Outro aspecto positivo foi a renda média mensal dos trabalhadores, que subiu para R$ 3.560, marcando um aumento de 5,7% em comparação ao ano anterior. O número de pessoas com carteira assinada também alcançou um novo recorde, com 38,9 milhões de registros, superando em um milhão o total de 2024. Esses dados foram divulgados pelo Instituto Brasileiro de Geografia e Estatística (IBGE), que monitora continuamente a situação do emprego no país.
Entre os principais dados de 2025, destaca-se a redução do número de desocupados, que somou 6,2 milhões, traduzindo uma queda de cerca de 1 milhão em relação ao ano anterior, o que representa uma diminuição de 14,5%. Já o número de empregados sem carteira assinada na iniciativa privada somou 13,8 milhões, embora tenha apresentado uma ligeira queda de 0,8%. Também foram identificados 5,7 milhões de trabalhadores domésticos, o que representa uma redução de 4,4%. Em contraste, 26,1 milhões de brasileiros estavam atuando como trabalhadores autônomos, atingindo um nível recorde.
Em linhas gerais, a taxa de informalidade no mercado de trabalho passou de 39% em 2024 para 38,1% em 2025, segundo a coordenadora da pesquisa, que enfatizou a permanência de características estruturais que alimentam essa informalidade, principalmente em setores como comércio e serviços.

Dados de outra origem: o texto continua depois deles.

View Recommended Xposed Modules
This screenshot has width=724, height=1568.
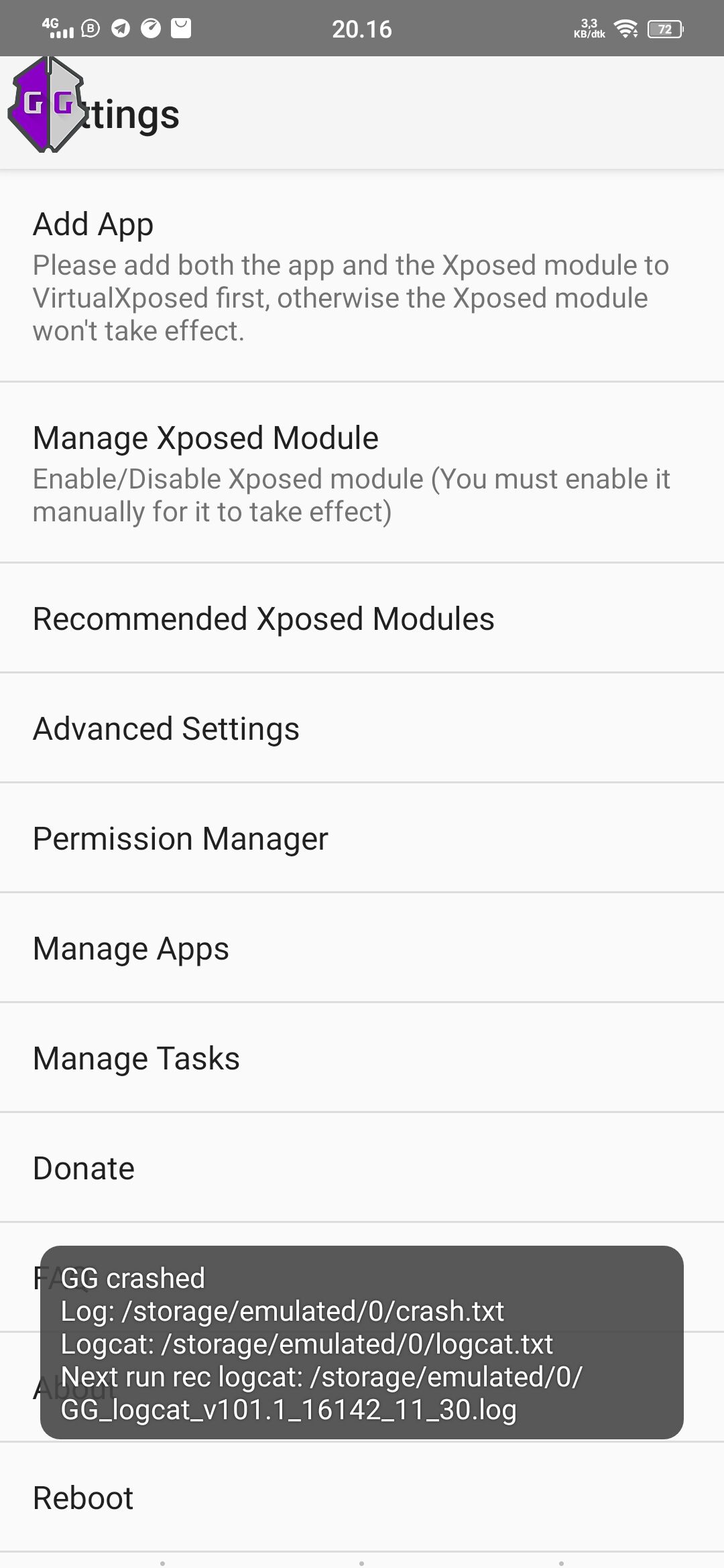(362, 618)
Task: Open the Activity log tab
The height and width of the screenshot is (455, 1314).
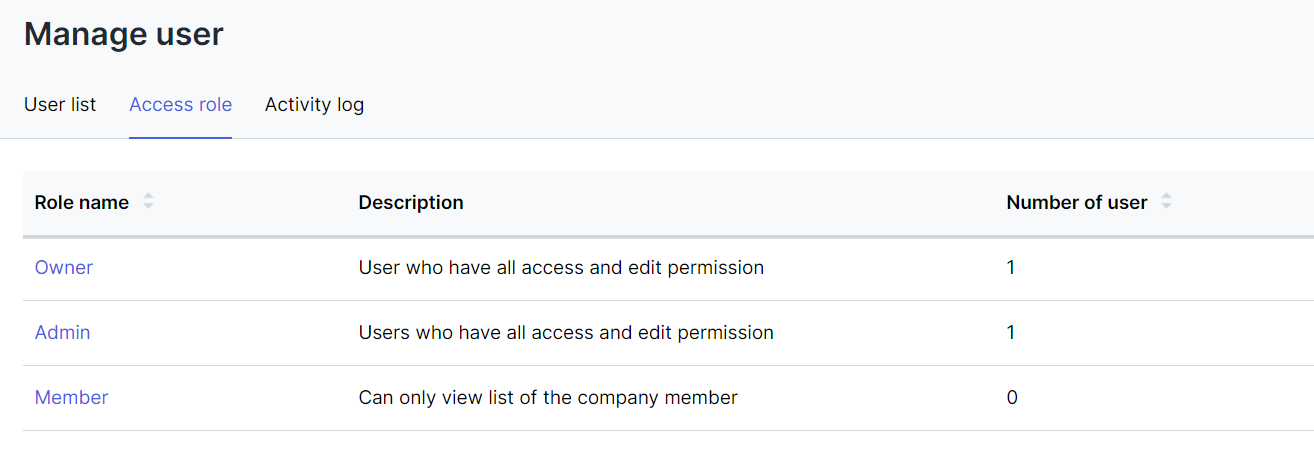Action: (314, 104)
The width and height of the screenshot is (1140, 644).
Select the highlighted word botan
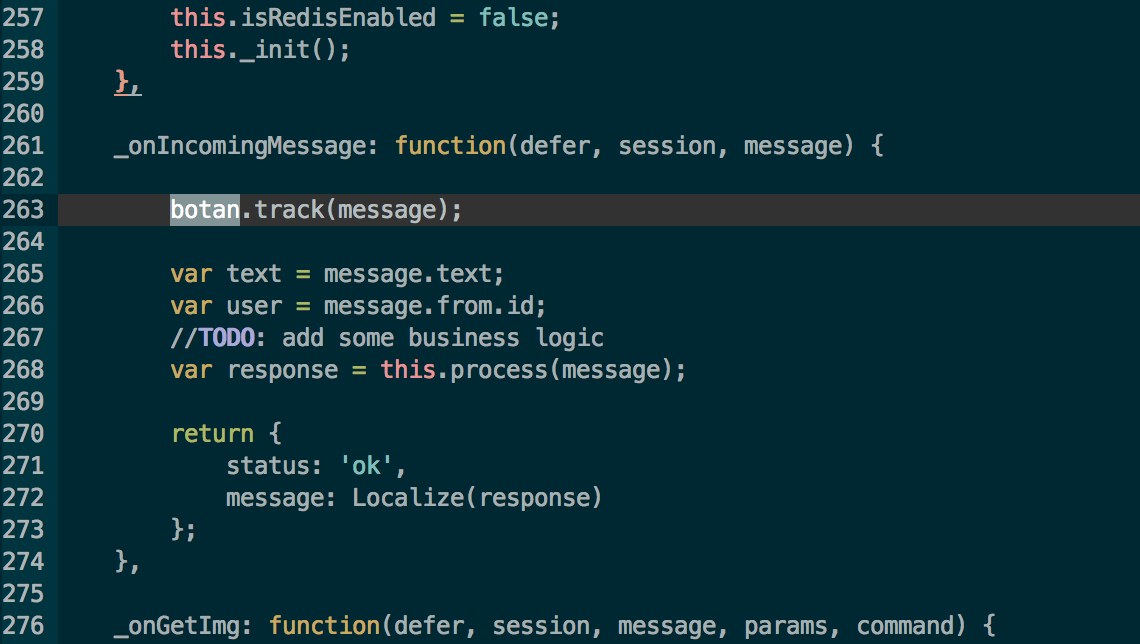coord(204,210)
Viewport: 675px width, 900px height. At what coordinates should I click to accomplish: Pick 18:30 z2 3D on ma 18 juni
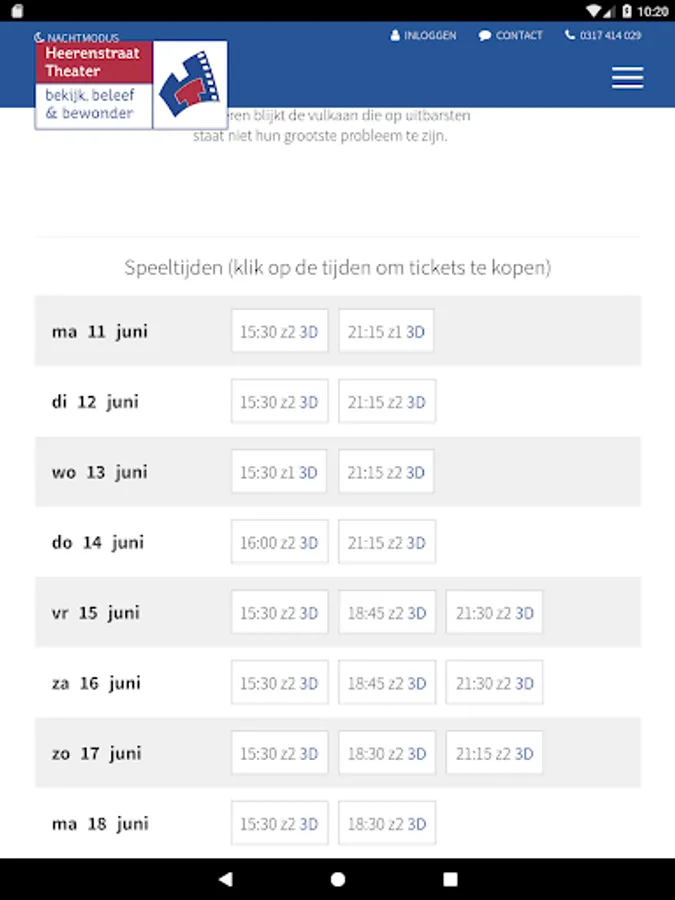pos(387,824)
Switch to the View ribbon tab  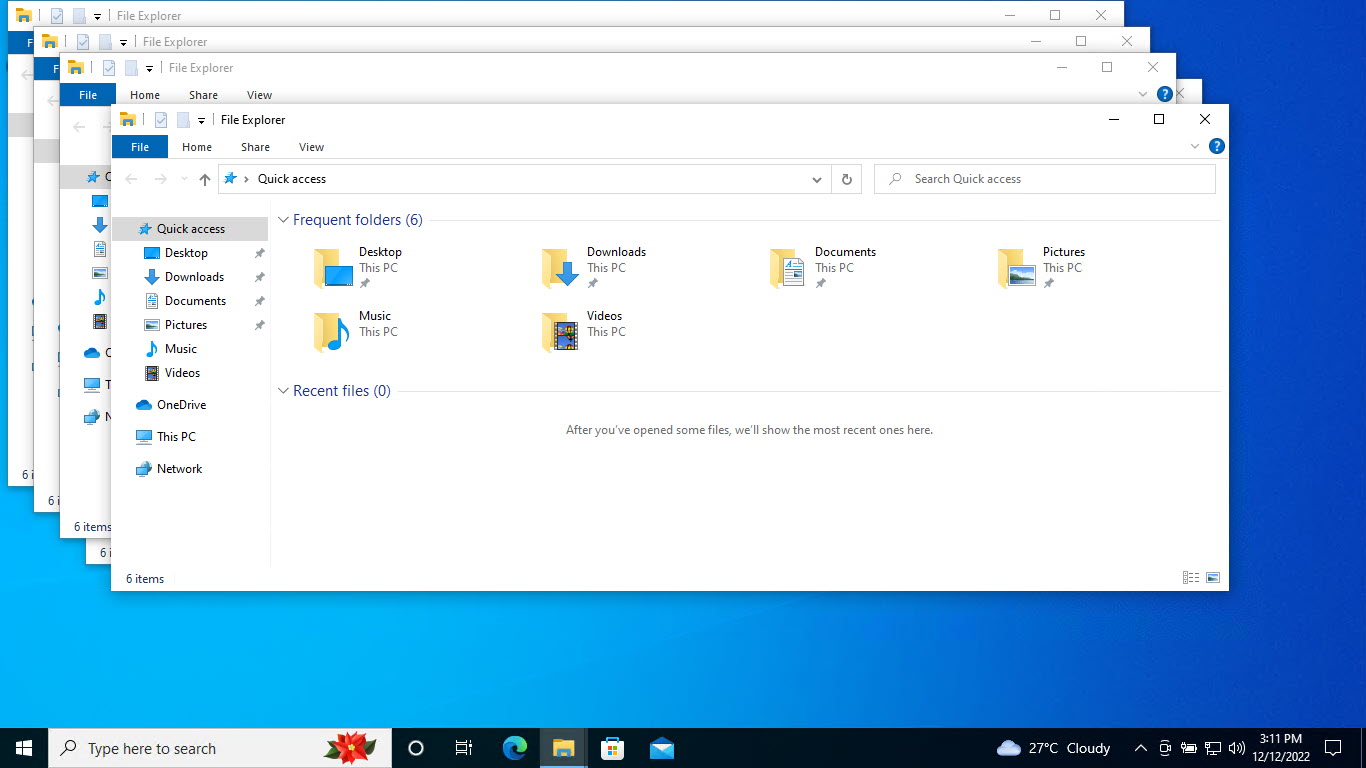tap(310, 146)
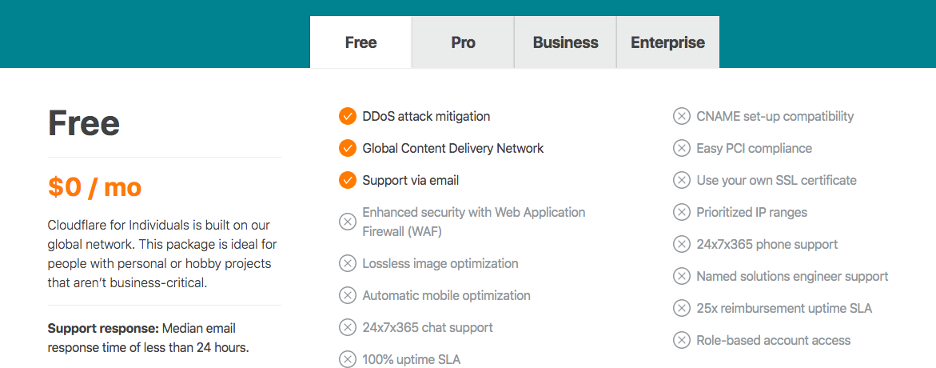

A Pnad, que considera pessoas a partir de 14 anos e abrange todas as formas de ocupação, é uma ferramenta essencial para entender o panorama do mercado de trabalho no Brasil. É importante ressaltar que, para ser classificado como desocupado, um indivíduo precisa demonstrar que buscou trabalho nos 30 dias anteriores à pesquisa. O IBGE realiza visitas a aproximadamente 211 mil domicílios em diversas regiões do país para compilar esses dados.
Além da Pnad, o Cadastro Geral de Empregados e Desempregados (Caged) também fornece informações sobre o mercado de trabalho, focando apenas nas vagas com carteira assinada. Embora dezembro tenha apresentado uma perda de 618 mil vagas formais, o saldo acumulado ao longo de 2025 foi positivo, com a criação de quase 1,28 milhão de novos postos de trabalho. Esses dados refletem um cenário de resiliência no emprego, especialmente após os desafios impostos pela pandemia.